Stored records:
◇ ◇ ◇ ◇ ◇ ◇ ◇

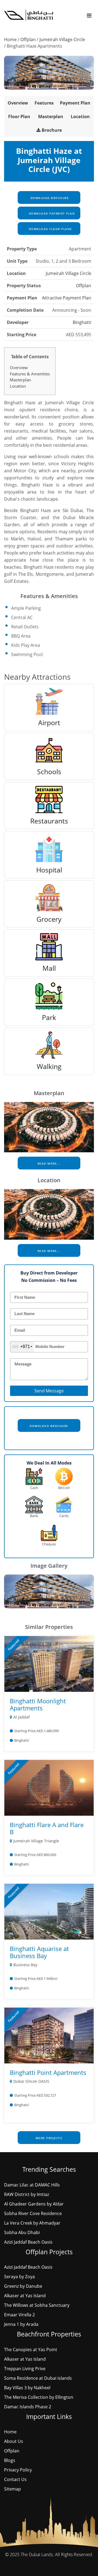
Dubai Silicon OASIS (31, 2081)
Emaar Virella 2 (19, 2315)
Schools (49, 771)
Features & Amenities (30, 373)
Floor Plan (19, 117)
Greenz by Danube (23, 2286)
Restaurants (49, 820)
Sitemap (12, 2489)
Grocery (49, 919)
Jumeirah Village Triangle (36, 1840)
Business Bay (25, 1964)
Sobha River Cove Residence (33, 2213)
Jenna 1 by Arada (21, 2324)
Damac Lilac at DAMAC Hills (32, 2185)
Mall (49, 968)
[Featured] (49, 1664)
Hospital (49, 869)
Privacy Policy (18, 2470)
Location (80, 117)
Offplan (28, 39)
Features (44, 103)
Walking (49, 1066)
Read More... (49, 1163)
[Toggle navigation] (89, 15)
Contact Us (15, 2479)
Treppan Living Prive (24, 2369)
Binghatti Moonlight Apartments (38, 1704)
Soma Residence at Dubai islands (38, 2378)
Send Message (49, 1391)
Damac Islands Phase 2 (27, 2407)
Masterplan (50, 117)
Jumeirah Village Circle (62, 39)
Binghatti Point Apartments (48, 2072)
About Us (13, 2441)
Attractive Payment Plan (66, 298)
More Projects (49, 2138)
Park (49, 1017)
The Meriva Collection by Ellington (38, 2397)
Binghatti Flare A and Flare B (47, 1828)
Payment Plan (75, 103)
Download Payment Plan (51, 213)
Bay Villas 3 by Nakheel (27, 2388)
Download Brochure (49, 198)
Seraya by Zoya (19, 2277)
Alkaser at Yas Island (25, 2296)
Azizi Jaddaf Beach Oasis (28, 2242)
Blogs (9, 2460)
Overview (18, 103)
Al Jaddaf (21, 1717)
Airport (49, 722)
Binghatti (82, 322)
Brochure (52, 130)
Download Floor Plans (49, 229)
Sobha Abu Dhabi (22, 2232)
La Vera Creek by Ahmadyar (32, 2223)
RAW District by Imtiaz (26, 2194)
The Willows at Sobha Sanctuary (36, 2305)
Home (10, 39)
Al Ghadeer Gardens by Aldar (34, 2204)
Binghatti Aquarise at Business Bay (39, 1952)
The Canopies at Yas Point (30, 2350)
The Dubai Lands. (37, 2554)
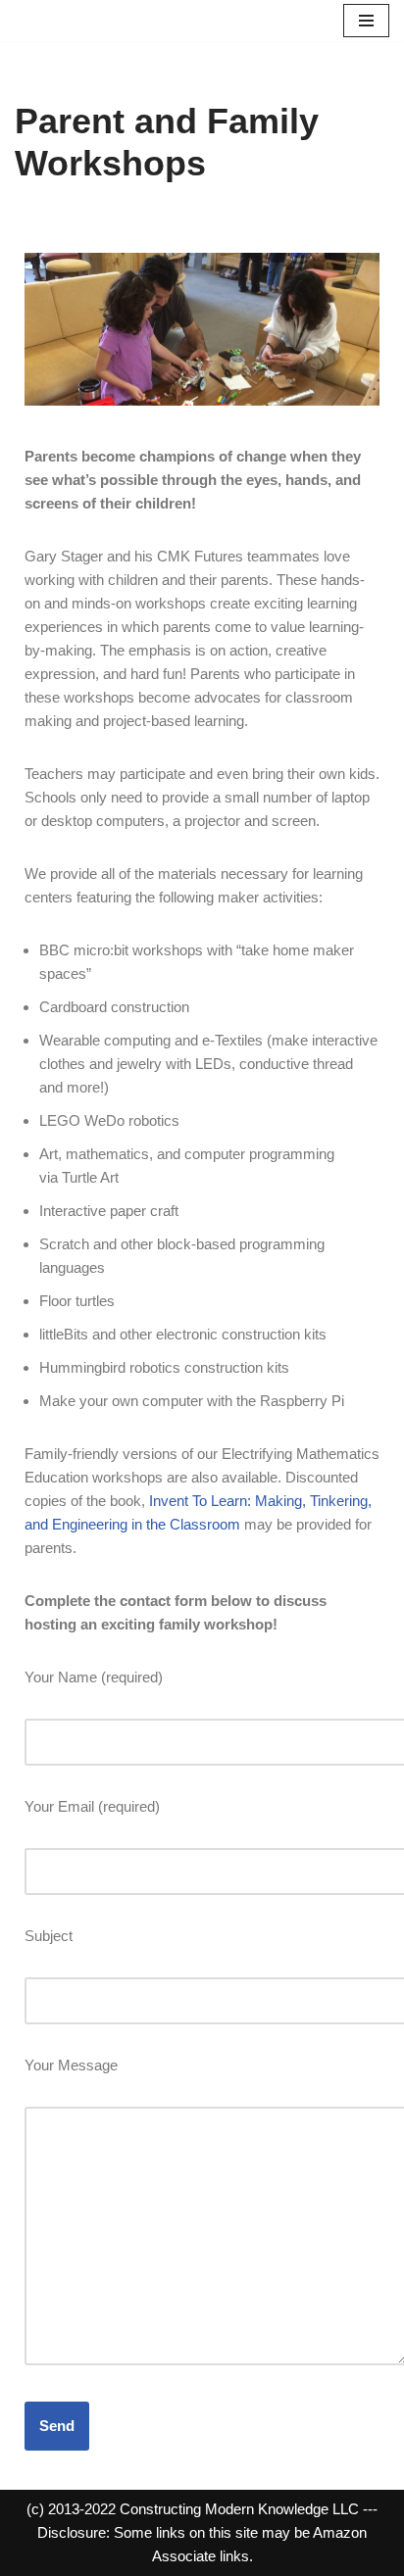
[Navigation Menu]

◇ ◇ ◇ ◇ ◇ ◇ ◇

The task:
Above are some lines. Repeat exactly, and only, those from the line that has "Azizi Jaddaf Beach Oasis (28, 2242)" through the line that has "The Canopies at Yas Point (30, 2350)".

Exercise result:
Azizi Jaddaf Beach Oasis (28, 2242)
Blogs (9, 2460)
Overview (18, 103)
Al Jaddaf (21, 1717)
Airport (49, 722)
Binghatti (82, 322)
Brochure (52, 130)
Download Floor Plans (49, 229)
Sobha Abu Dhabi (22, 2232)
La Vera Creek by Ahmadyar (32, 2223)
RAW District by Imtiaz (26, 2194)
The Willows at Sobha Sanctuary (36, 2305)
Home (10, 39)
Al Ghadeer Gardens by Aldar (34, 2204)
Binghatti Aquarise at Business Bay (39, 1952)
The Canopies at Yas Point (30, 2350)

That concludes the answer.